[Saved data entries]
_ _ _ _ _ _ _
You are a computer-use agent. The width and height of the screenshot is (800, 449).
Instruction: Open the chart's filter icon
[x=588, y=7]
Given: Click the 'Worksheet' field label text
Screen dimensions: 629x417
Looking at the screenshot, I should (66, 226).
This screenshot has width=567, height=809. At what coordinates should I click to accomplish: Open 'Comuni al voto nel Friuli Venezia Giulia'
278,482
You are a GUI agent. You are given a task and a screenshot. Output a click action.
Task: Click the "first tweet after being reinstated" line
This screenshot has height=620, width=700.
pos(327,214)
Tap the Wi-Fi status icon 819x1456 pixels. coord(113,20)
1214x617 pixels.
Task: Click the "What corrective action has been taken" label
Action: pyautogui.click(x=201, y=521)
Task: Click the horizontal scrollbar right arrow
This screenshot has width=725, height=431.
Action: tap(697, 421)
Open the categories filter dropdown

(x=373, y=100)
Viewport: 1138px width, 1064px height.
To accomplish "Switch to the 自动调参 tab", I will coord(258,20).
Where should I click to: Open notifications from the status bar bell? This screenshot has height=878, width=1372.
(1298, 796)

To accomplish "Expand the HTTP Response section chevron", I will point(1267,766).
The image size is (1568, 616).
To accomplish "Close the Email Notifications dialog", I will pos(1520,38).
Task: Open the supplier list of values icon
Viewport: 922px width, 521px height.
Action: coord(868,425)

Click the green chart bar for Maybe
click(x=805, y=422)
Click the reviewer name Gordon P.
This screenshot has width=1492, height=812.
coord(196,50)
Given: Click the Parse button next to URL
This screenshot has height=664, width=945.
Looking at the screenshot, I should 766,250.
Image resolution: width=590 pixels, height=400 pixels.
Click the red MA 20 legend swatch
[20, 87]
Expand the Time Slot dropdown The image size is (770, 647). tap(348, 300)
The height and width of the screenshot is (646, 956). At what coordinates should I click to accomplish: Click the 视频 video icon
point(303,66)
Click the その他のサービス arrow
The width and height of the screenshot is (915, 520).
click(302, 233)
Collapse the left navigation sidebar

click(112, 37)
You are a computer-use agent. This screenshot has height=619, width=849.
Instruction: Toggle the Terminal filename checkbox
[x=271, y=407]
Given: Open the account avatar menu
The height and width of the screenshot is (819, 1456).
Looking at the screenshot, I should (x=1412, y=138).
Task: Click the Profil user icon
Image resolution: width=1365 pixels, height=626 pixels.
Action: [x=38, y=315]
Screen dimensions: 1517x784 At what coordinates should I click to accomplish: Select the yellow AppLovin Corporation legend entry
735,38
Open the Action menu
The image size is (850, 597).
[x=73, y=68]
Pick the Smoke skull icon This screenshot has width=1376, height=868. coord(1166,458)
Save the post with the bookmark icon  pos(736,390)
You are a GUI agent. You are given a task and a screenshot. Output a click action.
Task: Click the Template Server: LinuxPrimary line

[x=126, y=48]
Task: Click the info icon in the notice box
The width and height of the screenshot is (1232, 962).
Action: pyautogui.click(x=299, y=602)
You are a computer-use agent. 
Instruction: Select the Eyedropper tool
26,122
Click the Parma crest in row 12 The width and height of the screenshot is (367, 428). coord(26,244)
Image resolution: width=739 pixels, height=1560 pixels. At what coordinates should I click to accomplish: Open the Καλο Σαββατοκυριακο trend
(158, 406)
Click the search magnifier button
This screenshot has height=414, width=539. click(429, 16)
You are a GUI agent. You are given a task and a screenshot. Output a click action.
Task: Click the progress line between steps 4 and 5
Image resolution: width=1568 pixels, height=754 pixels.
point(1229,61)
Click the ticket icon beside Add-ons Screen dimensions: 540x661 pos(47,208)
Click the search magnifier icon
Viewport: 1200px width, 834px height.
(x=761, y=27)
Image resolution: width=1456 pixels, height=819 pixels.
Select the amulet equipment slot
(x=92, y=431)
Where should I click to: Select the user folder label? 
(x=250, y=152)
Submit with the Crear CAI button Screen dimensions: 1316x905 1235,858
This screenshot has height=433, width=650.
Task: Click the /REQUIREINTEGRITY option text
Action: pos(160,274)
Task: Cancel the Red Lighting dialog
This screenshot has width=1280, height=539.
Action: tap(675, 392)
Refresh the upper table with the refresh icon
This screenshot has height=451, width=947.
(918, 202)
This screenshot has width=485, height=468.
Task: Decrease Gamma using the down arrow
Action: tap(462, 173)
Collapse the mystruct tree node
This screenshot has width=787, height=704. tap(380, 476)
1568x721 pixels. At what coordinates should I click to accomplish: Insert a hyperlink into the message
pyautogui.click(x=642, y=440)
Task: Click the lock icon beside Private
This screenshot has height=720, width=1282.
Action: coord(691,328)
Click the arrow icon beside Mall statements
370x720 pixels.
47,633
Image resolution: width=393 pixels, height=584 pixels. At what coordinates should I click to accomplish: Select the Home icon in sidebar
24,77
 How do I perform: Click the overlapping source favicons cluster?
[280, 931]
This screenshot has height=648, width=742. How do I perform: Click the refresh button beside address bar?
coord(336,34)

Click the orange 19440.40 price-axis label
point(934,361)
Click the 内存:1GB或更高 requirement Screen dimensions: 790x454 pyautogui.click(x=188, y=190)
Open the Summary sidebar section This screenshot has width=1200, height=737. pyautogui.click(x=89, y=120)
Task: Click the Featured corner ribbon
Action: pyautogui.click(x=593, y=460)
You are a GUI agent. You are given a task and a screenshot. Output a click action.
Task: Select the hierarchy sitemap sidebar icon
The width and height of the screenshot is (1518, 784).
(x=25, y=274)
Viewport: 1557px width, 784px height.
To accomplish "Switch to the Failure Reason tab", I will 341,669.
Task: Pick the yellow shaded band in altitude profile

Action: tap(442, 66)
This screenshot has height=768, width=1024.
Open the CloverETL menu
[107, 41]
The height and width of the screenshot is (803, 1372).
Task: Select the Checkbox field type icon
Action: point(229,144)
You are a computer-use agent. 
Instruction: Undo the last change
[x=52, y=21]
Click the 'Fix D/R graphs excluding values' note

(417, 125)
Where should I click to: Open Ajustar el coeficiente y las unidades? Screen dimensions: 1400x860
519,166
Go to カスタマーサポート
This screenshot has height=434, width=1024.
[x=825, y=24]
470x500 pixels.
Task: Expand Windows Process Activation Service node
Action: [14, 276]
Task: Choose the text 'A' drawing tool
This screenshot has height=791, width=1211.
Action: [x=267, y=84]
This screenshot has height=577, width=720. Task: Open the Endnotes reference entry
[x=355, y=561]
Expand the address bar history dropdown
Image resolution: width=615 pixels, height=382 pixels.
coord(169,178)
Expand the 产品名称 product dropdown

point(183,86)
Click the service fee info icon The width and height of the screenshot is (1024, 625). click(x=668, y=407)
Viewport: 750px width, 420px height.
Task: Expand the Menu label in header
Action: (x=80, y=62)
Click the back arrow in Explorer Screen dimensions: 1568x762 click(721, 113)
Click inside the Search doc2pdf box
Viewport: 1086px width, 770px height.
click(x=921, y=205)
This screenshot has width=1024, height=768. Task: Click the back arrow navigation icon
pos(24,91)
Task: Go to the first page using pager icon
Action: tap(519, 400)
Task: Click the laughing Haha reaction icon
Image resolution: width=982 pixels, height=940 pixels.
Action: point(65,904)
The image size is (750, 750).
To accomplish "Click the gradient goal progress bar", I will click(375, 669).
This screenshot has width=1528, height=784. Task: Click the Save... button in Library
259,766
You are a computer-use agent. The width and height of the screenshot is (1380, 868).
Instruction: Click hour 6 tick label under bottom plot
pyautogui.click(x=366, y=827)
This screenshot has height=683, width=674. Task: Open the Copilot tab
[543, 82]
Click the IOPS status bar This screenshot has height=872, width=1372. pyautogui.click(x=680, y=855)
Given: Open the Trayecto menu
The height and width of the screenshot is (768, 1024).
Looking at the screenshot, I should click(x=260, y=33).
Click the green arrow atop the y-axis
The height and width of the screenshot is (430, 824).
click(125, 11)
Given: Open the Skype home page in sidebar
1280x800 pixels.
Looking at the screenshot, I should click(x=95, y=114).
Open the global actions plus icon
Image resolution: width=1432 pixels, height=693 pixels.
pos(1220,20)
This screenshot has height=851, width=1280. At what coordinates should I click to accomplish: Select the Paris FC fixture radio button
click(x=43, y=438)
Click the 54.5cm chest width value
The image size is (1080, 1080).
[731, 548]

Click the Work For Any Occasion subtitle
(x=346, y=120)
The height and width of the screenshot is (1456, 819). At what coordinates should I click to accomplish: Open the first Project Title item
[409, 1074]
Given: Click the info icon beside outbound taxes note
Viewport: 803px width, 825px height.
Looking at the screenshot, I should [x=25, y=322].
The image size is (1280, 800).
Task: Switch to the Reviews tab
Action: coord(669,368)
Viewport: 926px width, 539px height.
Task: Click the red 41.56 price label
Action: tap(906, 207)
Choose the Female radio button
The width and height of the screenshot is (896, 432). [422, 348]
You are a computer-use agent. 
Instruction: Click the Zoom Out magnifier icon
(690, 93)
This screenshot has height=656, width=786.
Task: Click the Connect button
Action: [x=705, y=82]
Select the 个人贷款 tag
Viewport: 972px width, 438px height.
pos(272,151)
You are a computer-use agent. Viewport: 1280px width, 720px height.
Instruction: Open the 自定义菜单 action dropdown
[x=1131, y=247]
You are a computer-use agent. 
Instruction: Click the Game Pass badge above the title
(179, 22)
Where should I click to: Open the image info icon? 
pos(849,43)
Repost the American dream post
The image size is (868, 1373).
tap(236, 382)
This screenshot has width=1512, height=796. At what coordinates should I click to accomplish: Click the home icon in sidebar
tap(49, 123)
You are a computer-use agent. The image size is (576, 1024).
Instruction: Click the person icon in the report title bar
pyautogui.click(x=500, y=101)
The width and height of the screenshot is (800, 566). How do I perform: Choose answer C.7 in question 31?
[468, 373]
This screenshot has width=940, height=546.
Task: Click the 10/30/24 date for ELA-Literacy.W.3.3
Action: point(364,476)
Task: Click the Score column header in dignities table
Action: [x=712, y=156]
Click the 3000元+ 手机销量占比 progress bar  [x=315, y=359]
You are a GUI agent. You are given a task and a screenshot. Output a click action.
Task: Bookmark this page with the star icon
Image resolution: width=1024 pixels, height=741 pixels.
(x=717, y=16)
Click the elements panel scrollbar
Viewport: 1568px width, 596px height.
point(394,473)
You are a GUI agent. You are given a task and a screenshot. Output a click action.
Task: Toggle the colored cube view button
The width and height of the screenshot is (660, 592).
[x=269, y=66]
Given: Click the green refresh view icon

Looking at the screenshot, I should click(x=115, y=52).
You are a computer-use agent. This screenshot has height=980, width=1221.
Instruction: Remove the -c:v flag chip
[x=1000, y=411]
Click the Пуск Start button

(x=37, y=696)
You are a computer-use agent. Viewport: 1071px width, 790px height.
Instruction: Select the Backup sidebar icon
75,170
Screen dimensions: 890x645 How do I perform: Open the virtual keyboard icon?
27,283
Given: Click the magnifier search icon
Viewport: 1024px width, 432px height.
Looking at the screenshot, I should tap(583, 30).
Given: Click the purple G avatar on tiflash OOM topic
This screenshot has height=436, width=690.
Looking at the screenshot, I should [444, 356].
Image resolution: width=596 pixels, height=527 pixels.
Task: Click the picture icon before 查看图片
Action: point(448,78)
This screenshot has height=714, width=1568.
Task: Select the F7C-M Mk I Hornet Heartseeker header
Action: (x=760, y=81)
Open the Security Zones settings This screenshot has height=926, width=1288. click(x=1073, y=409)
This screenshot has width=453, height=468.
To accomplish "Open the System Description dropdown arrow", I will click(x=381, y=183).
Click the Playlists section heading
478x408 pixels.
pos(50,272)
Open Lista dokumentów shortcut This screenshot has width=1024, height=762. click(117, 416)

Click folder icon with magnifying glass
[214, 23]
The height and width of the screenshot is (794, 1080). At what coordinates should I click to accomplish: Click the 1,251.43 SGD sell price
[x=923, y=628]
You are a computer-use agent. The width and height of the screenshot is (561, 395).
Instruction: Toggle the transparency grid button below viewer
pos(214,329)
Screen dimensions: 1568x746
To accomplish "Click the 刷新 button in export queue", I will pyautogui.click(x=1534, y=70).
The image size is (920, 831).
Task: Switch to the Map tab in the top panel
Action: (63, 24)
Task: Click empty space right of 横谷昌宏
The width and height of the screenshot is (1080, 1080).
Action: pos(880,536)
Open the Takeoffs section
_ _ _ _ _ _ _
== TASK GOAL ==
Write out exactly the lines above between the line with "Click the service" and the line with "Given: Open the Skype home page in sidebar", inclusive, and nothing beyond them.

== TASK OUTPUT ==
Click the service fee info icon The width and height of the screenshot is (1024, 625). click(x=668, y=407)
Viewport: 750px width, 420px height.
Task: Expand the Menu label in header
Action: (x=80, y=62)
Click the back arrow in Explorer Screen dimensions: 1568x762 click(721, 113)
Click inside the Search doc2pdf box
Viewport: 1086px width, 770px height.
click(x=921, y=205)
This screenshot has width=1024, height=768. Task: Click the back arrow navigation icon
pos(24,91)
Task: Go to the first page using pager icon
Action: tap(519, 400)
Task: Click the laughing Haha reaction icon
Image resolution: width=982 pixels, height=940 pixels.
Action: point(65,904)
The image size is (750, 750).
To accomplish "Click the gradient goal progress bar", I will click(375, 669).
This screenshot has width=1528, height=784. Task: Click the Save... button in Library
259,766
You are a computer-use agent. The width and height of the screenshot is (1380, 868).
Instruction: Click hour 6 tick label under bottom plot
pyautogui.click(x=366, y=827)
This screenshot has height=683, width=674. Task: Open the Copilot tab
[543, 82]
Click the IOPS status bar This screenshot has height=872, width=1372. pyautogui.click(x=680, y=855)
Given: Open the Trayecto menu
The height and width of the screenshot is (768, 1024).
Looking at the screenshot, I should click(x=260, y=33).
Click the green arrow atop the y-axis
The height and width of the screenshot is (430, 824).
click(125, 11)
Given: Open the Skype home page in sidebar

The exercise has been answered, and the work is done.